Excerpt to read:

New Year business predictions – why we should treat them with caution

 

The slow train to nowhere?

Clairvoyants

Has your in-box suffered an influx of New Year predictions? Mine has. Some of the subjects are predictable of course:

  • How will the economy fare?
  • What trends will we see in the property market?
  • Where will technology go? By which they mean computers and gadgets.

Now of course we can make quite long term predictions in a vague sort of way and all credit to John Elfreth Watkins for imagining in 1900 many of the sorts of things that are part of our lives today. But of course dreaming about how the future might be is quite different from predicting how we might get there or knowing the technology that might be involved. Mr Watkins did pretty well; no doubt about that. It is the chain of events to get there that is impossible to know.

Railroads and sun roofs

Advance planning involves making predictions of course. Hence the newly revived high speed train link (HST) between London and Birmingham and ultimately beyond is a breathtaking gamble on an anticipated future. I am not part of the campaign to save the Chilterns from a blight although I know some of the countryside and see the opponents’ point. What I see is a huge amount of money being spent on a future world which may never happen.

Material supplied:
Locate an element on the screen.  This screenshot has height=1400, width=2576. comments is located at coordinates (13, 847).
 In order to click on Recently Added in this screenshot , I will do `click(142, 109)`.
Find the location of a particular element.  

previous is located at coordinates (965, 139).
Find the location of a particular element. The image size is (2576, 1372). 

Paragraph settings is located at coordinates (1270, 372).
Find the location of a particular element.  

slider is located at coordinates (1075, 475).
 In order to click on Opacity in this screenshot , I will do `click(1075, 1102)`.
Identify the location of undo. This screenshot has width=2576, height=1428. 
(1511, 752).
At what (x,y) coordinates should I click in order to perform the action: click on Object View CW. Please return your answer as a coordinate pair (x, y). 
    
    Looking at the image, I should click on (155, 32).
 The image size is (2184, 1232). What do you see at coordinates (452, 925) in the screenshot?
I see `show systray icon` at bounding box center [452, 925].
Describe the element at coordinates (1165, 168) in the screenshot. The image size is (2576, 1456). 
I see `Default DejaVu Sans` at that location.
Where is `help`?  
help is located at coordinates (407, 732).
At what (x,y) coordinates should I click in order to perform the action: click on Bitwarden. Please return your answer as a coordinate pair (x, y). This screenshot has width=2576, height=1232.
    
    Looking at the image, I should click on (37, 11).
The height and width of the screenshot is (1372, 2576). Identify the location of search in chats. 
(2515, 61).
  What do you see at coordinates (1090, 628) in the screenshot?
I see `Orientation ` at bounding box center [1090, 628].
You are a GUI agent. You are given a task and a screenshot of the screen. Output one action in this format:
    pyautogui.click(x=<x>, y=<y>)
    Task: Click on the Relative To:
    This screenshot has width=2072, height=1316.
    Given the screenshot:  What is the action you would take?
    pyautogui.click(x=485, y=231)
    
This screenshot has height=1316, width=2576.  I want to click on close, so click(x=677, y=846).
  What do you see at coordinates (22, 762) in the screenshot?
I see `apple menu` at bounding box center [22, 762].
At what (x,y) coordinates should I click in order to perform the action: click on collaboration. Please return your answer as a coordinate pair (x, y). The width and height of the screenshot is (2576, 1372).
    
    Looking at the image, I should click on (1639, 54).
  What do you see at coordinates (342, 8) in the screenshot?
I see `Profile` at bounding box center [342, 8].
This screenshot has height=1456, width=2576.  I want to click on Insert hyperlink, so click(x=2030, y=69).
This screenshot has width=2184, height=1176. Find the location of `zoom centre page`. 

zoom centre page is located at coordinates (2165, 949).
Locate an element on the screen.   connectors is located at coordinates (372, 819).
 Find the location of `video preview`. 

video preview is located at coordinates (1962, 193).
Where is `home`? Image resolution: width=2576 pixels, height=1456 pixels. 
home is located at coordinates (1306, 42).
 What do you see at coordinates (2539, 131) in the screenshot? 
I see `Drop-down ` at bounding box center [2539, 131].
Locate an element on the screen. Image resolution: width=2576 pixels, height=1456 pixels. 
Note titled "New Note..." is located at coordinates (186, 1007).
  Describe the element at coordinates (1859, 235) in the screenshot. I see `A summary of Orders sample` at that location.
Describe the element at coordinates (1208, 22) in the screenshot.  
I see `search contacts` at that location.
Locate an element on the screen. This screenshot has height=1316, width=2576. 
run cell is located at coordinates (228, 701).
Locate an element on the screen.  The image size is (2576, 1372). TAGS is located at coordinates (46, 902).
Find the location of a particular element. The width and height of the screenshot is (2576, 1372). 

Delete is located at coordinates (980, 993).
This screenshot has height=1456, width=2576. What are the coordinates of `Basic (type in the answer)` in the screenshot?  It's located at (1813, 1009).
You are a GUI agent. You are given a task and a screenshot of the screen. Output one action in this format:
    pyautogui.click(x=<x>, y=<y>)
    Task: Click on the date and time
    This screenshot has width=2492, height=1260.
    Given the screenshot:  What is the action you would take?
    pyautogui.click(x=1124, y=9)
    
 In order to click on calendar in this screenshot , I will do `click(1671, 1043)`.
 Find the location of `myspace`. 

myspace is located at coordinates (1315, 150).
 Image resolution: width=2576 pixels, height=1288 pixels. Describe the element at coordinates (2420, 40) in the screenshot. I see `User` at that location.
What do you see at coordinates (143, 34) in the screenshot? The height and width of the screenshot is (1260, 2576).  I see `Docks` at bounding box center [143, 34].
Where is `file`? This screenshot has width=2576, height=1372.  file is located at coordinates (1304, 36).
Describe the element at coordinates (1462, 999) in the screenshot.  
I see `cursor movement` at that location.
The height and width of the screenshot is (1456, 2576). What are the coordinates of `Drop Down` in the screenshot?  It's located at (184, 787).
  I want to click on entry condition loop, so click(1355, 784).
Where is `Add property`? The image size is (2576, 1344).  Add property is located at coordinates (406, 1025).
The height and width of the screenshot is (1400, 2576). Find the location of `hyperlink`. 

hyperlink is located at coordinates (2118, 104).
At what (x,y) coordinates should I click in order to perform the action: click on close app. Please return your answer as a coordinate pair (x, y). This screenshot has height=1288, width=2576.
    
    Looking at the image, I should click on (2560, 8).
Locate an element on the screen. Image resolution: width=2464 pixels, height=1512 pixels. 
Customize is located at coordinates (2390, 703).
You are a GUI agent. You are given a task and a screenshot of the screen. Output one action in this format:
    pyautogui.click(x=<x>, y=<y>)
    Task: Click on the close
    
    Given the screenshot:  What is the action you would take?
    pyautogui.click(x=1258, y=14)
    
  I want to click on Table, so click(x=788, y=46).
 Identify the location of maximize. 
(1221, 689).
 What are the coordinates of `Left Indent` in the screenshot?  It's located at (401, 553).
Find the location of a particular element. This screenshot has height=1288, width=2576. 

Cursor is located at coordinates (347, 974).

Task goal: From the post on New Year business predictions, return the stretch from "The slow train" through "computers and gadgets." word for word. Nothing in the lines is needed for the work with the post on New Year business predictions.

Response to this task:
The slow train to nowhere?

Clairvoyants

Has your in-box suffered an influx of New Year predictions? Mine has. Some of the subjects are predictable of course:

  • How will the economy fare?
  • What trends will we see in the property market?
  • Where will technology go? By which they mean computers and gadgets.